Developments In These Cases Since The Last Argument



The Kansas case

On September 3, 1953, the Topeka School Board adopted the following resolution:

Be it resolved that it is the policy of the Topeka Board of Education to terminate the maintenance of segregation in the elementary schools as rapidly as is practicable.

On September 8, 1953, appellees ordered segregation terminated in two of the nineteen school districts in Topeka. In September, 1954, segregation was completely terminated in ten other school districts and partially in two.

There is now a total school enrollment of approximately 8,500 children of elementary school age attending 23 elementary schools. Of the 8,500 children enrolled, approximately 700 Negro children are in four elementary schools for Negroes. There are 123 Negro children now attending schools on a non-segregated basis pursuant to appellees' implementation of its policy of removing segregation from the public school system. The blunt truth is that 85% of the Negro children in Topeka's elementary schools are still being denied the constitutional rights for which appellants sought redress in their original action.



While Topeka has been effectuating its plan, several other cities of the first class have undertaken the abolition of segregated schools. Lawrence and Pittsburg have completely desegregated. Kansas City, Abilene, Leavenworth and Parsons have ordered partial desegregation. Wichita and Salina have revised their school regulations to permit Negro children to attend schools nearest their homes. Only Coffeeville and Fort Scott have not taken any affirmative action whatsoever.

The Delaware case

By order of the Court of Chancery, affirmed by the Supreme Court of Delaware, the named plaintiffs were immediately admitted to the schools to which they applied.

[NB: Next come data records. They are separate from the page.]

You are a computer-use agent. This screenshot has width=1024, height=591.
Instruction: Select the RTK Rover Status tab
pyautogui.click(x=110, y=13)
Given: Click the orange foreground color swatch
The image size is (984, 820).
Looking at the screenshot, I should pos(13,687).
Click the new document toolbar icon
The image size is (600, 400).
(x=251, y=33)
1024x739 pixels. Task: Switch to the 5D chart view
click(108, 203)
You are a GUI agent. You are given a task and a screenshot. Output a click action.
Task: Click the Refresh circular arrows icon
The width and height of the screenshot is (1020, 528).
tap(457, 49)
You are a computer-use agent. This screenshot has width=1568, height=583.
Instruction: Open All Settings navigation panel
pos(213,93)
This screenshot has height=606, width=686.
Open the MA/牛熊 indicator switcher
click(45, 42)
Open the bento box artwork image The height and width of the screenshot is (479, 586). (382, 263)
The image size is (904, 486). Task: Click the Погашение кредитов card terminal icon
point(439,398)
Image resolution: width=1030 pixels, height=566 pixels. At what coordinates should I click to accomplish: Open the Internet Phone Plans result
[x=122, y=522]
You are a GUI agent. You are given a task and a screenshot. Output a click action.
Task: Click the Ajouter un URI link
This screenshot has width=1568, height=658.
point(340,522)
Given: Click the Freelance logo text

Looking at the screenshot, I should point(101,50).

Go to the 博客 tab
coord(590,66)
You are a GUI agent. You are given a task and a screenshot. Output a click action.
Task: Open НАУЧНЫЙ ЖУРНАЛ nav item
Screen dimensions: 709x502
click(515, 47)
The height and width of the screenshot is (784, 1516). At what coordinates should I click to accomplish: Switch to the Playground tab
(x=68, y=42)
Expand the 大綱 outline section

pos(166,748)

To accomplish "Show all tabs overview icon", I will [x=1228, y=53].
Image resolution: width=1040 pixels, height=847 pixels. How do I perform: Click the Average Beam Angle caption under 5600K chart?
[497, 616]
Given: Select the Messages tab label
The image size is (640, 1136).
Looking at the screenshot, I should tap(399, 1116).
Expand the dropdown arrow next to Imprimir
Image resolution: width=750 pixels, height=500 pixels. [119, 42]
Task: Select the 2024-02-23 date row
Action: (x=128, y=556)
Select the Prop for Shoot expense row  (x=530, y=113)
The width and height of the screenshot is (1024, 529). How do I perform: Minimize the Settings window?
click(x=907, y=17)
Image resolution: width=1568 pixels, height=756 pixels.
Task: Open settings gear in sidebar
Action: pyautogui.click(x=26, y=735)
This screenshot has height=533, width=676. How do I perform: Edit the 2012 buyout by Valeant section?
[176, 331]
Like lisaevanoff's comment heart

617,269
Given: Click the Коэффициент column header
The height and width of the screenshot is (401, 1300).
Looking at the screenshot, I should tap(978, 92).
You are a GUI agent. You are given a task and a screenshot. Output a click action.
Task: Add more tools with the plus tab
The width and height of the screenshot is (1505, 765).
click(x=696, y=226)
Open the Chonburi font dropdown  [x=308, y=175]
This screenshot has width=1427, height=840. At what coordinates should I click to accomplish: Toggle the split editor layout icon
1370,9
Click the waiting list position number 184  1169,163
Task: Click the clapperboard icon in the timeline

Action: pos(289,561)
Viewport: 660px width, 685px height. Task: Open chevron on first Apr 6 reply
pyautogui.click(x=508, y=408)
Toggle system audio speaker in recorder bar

These plaintiffs and other members of the class are in their third year of uninterrupted attendance in the two Delaware schools named in the order. That attendance has been marked by no untoward incident. The order, however, did not result in elimination of separate schools for Negroes in the two school districts involved, in each of which one segregated elementary school is yet maintained by petitioners.

The State Board of Education has statutory authority to "exercise general control and supervision over the public schools of the State, including … the determination of the educational policies of the State and the seeking in every way to direct and develop public sentiment in support of public education." DELAWARE CODE, Title 14, Section 121 (1953). Accordingly, the State Board of Education, on June 11, 1954, adopted a statement of "Policies Regarding Desegregation of Schools of the State" and announced "a general policy" that it "intends to carry out the mandates of the United States Supreme Court decision as expeditiously as possible." It further requested that "the school authorities together with interested citizen groups throughout the State should take immediate steps to hold discussions for the purpose of (1) formulating plans for desegregation in their respective districts and (2) presenting said plans to the State Board of Education for review."

On August 19, 1954, the State Board of Education requested "that all schools, maintaining four or more teachers, present a tentative plan for desegregation in their area on or before October 1, 1954."

The desegregation plans of the Claymont Board of Education, whose members are petitioners here, providing for the complete termination of segregation, were approved by the State Board of Education on August 26, 1954. These plans have been partially put into operation.

No plan ending segregation in the Hockessin schools, the other Delaware area in the litigation here, has yet been formulated.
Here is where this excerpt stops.